Desfazes-te da roupa, edificas multidões e tornas-te anacoreta hesitante.

Retomas o caminho. Semblante carregado e destino opaco.

És a peça lateral de um mecanismo de controlo que não consegues ver. És um tijolo insano do templo à divindade que não vislumbras. És a revolução perdida em dias chuvosos, bares com cheiro a tabaco de enrolar. És a frase incompleta de Jack Kerouac. Rodas sobre ti mesma, pensando que estás a perder o tino, dizes "que tino? que sanidade?" e lembras-te de que já nada podes dizer. Não tens boca e não podes gritar.

Sentas-te e deixas a tua pele ao relento. A multidão edificada acumula-se.

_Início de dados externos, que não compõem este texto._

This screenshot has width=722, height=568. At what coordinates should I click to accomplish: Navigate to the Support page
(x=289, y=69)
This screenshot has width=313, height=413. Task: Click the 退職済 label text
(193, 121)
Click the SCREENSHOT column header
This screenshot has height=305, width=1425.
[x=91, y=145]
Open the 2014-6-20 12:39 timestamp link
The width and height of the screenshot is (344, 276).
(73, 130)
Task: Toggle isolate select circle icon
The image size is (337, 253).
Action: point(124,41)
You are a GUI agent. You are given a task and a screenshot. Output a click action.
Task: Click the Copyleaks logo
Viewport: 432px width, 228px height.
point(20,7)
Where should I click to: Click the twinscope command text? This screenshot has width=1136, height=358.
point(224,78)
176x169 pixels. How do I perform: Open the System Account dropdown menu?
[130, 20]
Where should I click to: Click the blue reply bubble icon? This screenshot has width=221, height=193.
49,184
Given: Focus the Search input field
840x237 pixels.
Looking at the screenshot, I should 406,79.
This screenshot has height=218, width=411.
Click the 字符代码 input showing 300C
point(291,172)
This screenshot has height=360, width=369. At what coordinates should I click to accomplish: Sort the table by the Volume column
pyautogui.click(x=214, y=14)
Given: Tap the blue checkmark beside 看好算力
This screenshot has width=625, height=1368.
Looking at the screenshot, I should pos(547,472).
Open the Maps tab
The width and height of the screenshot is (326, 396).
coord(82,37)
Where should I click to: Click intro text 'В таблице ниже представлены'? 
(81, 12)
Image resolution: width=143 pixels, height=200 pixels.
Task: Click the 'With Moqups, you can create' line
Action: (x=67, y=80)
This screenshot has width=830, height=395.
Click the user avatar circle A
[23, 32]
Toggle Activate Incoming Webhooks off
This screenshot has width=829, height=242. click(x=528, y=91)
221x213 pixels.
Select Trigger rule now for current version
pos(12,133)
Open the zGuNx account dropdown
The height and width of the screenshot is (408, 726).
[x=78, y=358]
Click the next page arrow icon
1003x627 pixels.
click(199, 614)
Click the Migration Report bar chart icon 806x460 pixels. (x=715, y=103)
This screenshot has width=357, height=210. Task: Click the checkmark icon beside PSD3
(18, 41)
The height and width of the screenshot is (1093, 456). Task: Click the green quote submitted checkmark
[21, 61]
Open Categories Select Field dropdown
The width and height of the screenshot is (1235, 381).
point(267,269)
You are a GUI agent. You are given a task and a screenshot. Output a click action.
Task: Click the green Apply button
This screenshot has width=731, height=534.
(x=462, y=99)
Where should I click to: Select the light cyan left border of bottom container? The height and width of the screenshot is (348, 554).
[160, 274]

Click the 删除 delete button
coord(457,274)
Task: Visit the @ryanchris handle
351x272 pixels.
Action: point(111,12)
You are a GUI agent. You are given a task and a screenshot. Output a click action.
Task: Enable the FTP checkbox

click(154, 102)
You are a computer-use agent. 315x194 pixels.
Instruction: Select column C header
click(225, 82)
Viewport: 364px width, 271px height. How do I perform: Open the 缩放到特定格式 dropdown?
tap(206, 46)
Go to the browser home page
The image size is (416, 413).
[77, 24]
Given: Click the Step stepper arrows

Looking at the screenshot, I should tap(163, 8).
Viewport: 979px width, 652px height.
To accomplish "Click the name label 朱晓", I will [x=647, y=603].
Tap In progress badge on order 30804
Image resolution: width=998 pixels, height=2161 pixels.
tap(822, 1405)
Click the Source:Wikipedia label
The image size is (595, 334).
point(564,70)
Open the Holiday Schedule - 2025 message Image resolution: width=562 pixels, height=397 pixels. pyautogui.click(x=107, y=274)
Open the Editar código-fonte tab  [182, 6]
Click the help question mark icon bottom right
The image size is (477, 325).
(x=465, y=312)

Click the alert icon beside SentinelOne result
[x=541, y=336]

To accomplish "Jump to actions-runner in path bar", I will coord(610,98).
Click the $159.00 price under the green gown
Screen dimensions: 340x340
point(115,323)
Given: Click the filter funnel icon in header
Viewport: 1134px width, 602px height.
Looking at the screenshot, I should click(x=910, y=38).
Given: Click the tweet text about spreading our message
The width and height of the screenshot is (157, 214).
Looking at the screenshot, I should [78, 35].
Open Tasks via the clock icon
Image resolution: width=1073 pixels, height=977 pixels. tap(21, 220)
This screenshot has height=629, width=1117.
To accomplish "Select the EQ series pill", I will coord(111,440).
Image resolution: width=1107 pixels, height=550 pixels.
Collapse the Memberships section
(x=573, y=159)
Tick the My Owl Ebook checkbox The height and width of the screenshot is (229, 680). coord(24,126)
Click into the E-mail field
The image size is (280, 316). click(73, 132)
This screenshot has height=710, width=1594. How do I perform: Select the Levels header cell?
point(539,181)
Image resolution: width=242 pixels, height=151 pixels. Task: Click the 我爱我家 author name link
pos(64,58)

És a revolução de um só ser. És todos os livros de auto-ajuda que desqualificaste, de olhar pedante. És todas as pastas benzidas lançadas aos astros. És todas as opressões do mundo comprimidas num olhar de escárnio da pobreza.

I no longer scream. We have no mouth.

Tu caminhas. Herdaste a ligeireza do Homo Habilis. Queres ser pintada num mural de Diego Rivera. Queres não ser precário. Queres não ser perdido. Queres nunca mais. O quê? Nada, só nunca mais. Queres ser o nunca mais triste, o nunca mais insatisfeito, o nunca mais angustiado, queres ser a nunca mais oprimida, a nunca mais violada, a nunca mais atirada para um rio de história.

Repentinamente, olhas. E a multidão não está lá. Só os espelhos te admiram. És um imbondeiro solitário. Um recife de coral empalidecido.

E páras. dE mORTE à eSPREITA, hesitas. Queres conversar. Queres realizar o teu destino numa troca de palavras.

But you no longer have a mouth. You can no longer scream.

És a tragédia que tentaste evitar. És uma rede estraçalhada de pescador. És um conbate perdido à partida.

E continuas alegre. És a areia movediça que desejas.